The lake, it is said, never gives up her dead 
when the skies of November turn gloomy.
With a load of iron ore twenty-six thousand tons more 
than the Edmund Fitzgerald weighed empty.
That good ship and crew was a bone to be chewed 
when the gales of November came early."


"The ship was the pride of the American side 
coming back from some mill in Wisconsin.
As the big freighters go, it was bigger than most, 
with a crew and good captain well seasoned.
Concluding some terms with a couple of steel firms 
when they left fully loaded for Cleveland.
And later that night when the ship's bell rang, 
could it be that north wind they'd been feelin'?"


"The wind in the wires made a tattle-tale sound 
and a wave broke over the railing.
And every man knew, as the Captain did too, 
twas the witch of November come stealin.'
The dawn came late and the breakfast had to wait 
as the gales of November came slashin.'
When afternoon came it was freezin' rain 
in the face of a hurricane west wind."


"When suppertime came, the old cook came on deck 
sayin,' Fellas, it's too rough to feed ya.'
At seven p.m. a main hatchway caved in, 
he said, Fellas, it's been good to know ya.'
The captain wired in he had water coming in, 
and the good ship and crew was in peril.
And later that night when his lights went outta' sight 
came the wreck of the Edmund Fitzgerald."

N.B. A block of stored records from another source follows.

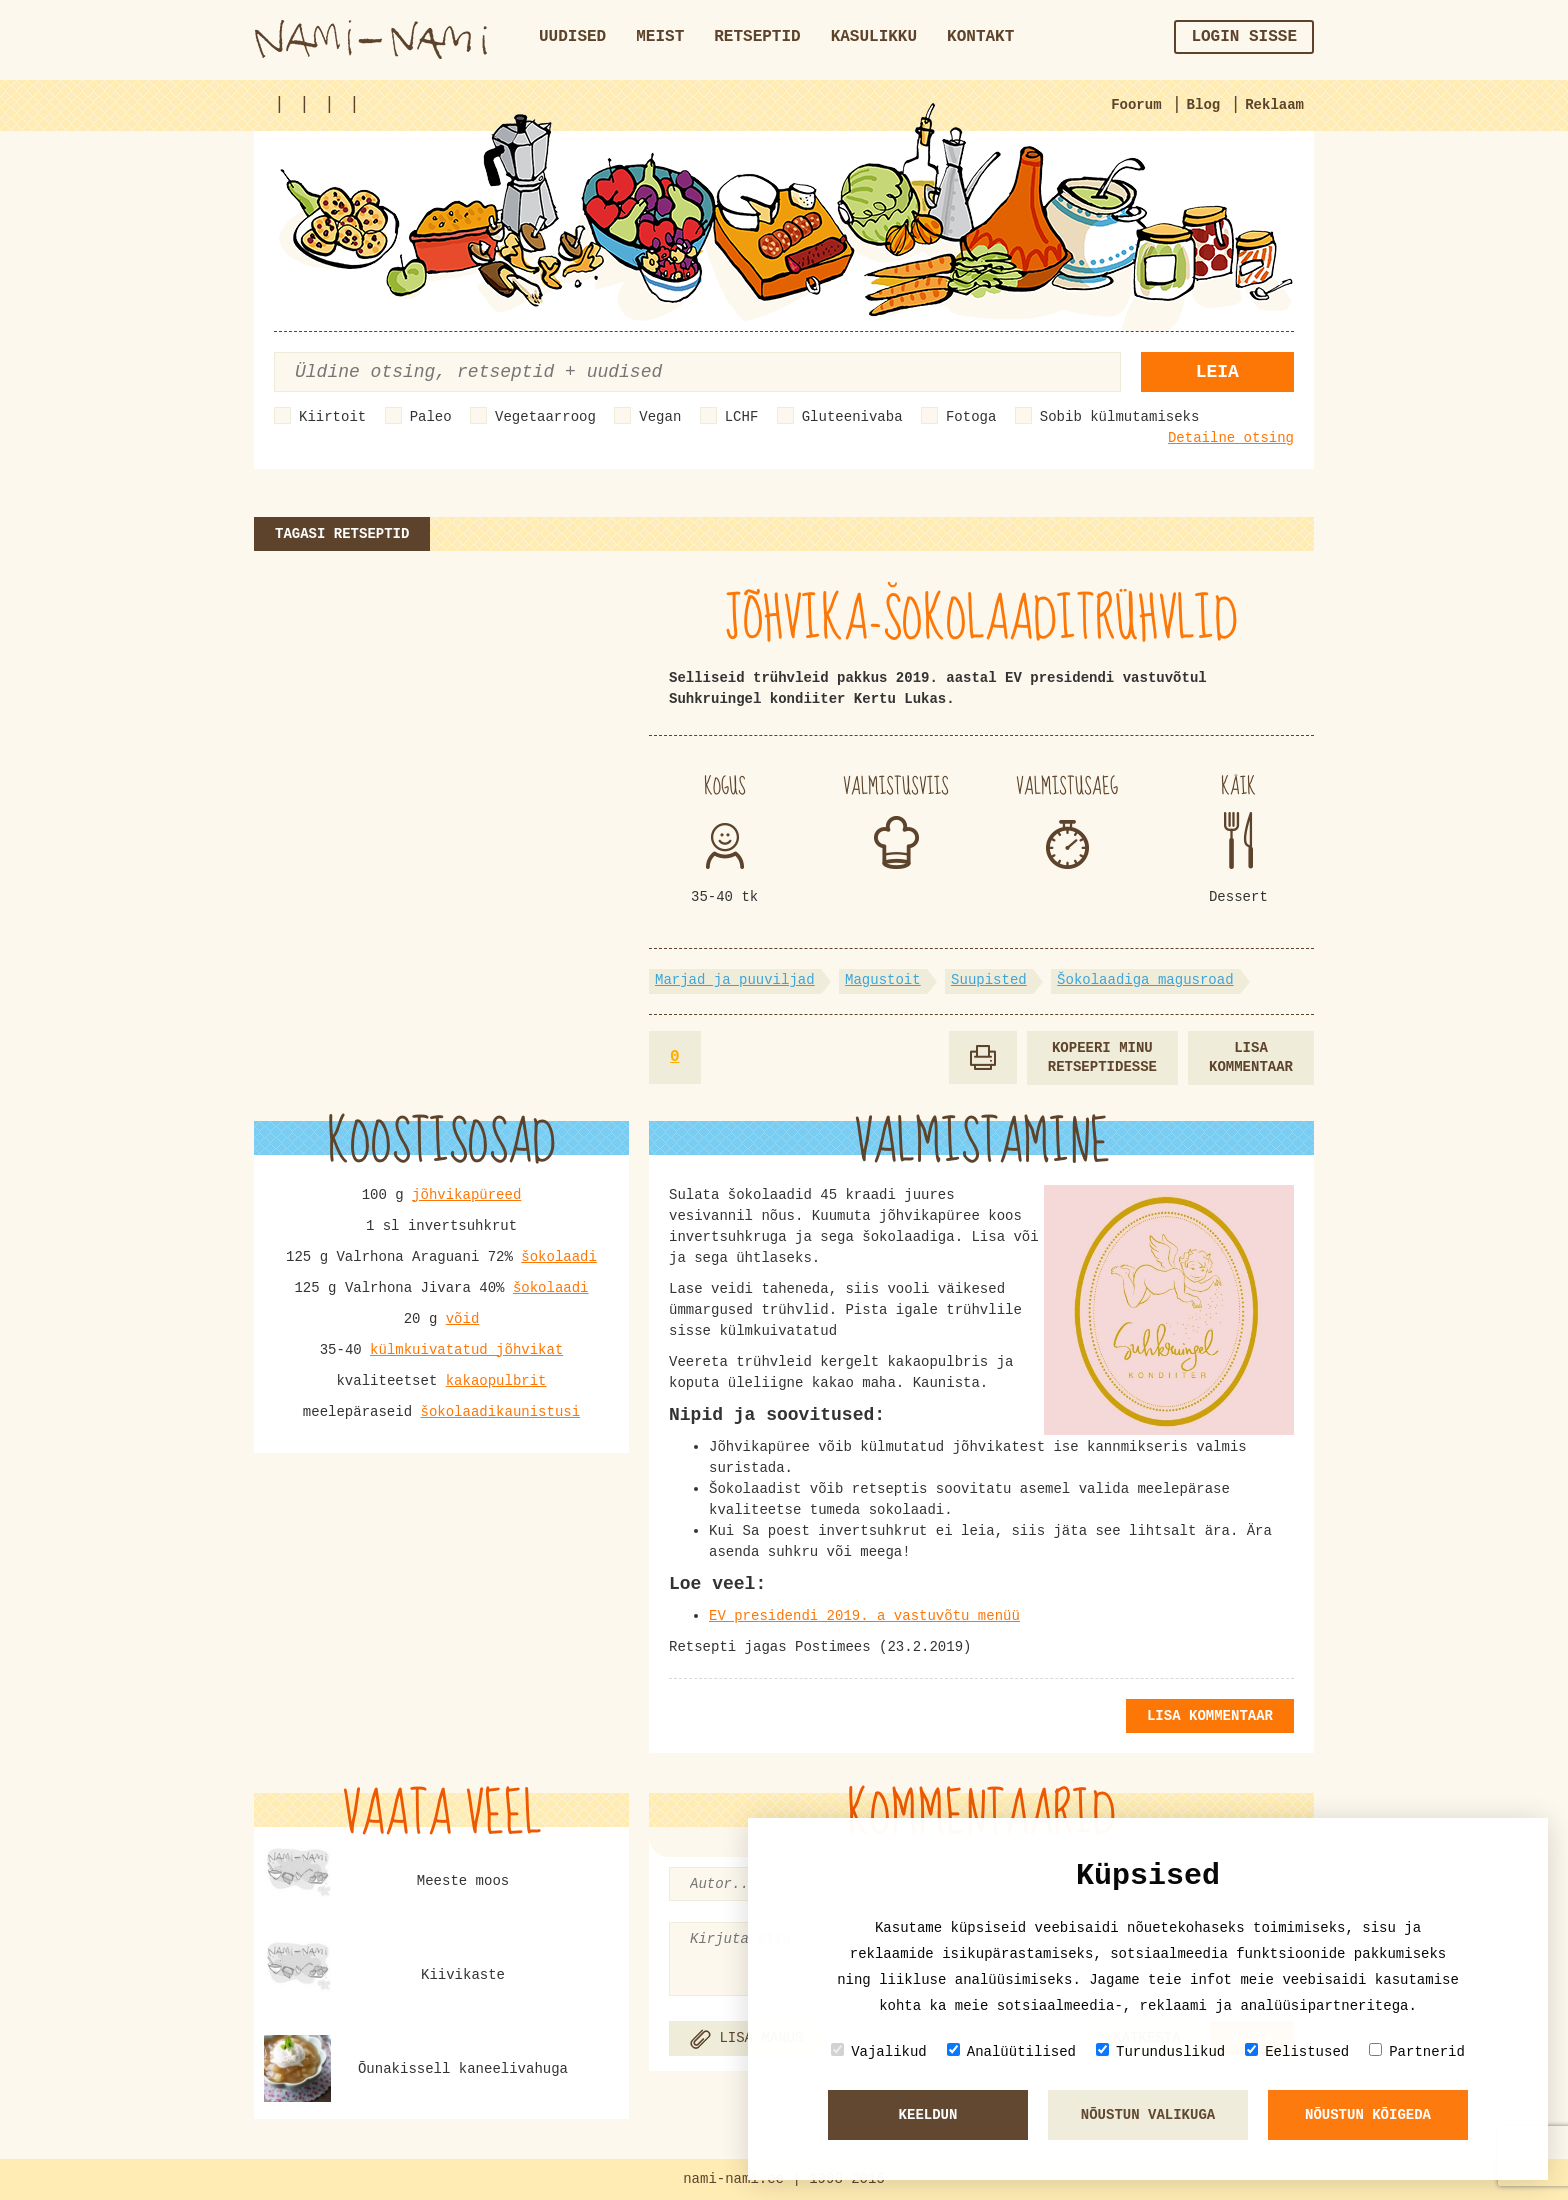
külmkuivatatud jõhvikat (466, 1350)
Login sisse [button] (1244, 37)
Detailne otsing (1231, 438)
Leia (1217, 372)
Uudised (572, 37)
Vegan (660, 417)
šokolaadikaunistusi (500, 1412)
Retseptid (757, 37)
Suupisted (989, 980)
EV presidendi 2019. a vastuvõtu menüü (864, 1616)
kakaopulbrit (496, 1381)
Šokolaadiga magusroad (1145, 980)
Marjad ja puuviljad (735, 980)
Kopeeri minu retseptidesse (1102, 1057)
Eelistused (1297, 2051)
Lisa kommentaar (1251, 1057)
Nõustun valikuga (1148, 2115)
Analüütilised (1011, 2051)
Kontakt (980, 37)
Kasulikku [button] (874, 37)
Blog (1204, 105)
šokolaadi (559, 1257)
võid (463, 1319)
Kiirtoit (332, 417)
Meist (660, 37)
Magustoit (883, 980)
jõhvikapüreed (466, 1195)
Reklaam (1274, 105)
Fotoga (971, 417)
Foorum (1136, 105)
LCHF (742, 417)
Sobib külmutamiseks (1120, 417)
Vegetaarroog (545, 417)
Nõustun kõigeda (1368, 2115)
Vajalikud (879, 2051)
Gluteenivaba (852, 417)
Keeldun (928, 2115)
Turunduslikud (1160, 2051)
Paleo (431, 417)
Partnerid (1417, 2051)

"Does anyone know where the love of God goes 
when the waves turn the minutes to hours.
The searchers all say they'd have made Whitefish Bay 
if they'd put fifteen more miles behind her.
They might have split up or they might have capsized, 
they may have broke deep and took water.
And all that remains are the faces and the names 
of the wives, the sons and the daughters."


"Lake Huron rolls, Superior sings 
in the rooms of her ice-water mansion.
Old Michigan steams, like a young man's dreams; 
the islands and bays are for sportsmen.
And farther below Lake Ontario 
takes in what Lake Erie can send her,
and the iron boats go as the mariners all know, 
with the gales of November remembered."


"In a musty old hall in Detroit they prayed, 
in the Maritime Sailors' Cathedral.
The church bell chimed 'till it rang twenty-nine times 
for each man on the Edmund Fitzgerald.
The legend lives on from the Chippawa on down, 
of the big lake they called "Gitche-Gumee."
Superior, they said, never gives up her dead, 
when the gales of November come early."
          Written by Gordon Lightfoot


The difference between life and death on the lakes can hang by a real short thread up here when Mother Nature gets in one of her moods.  Later, friends.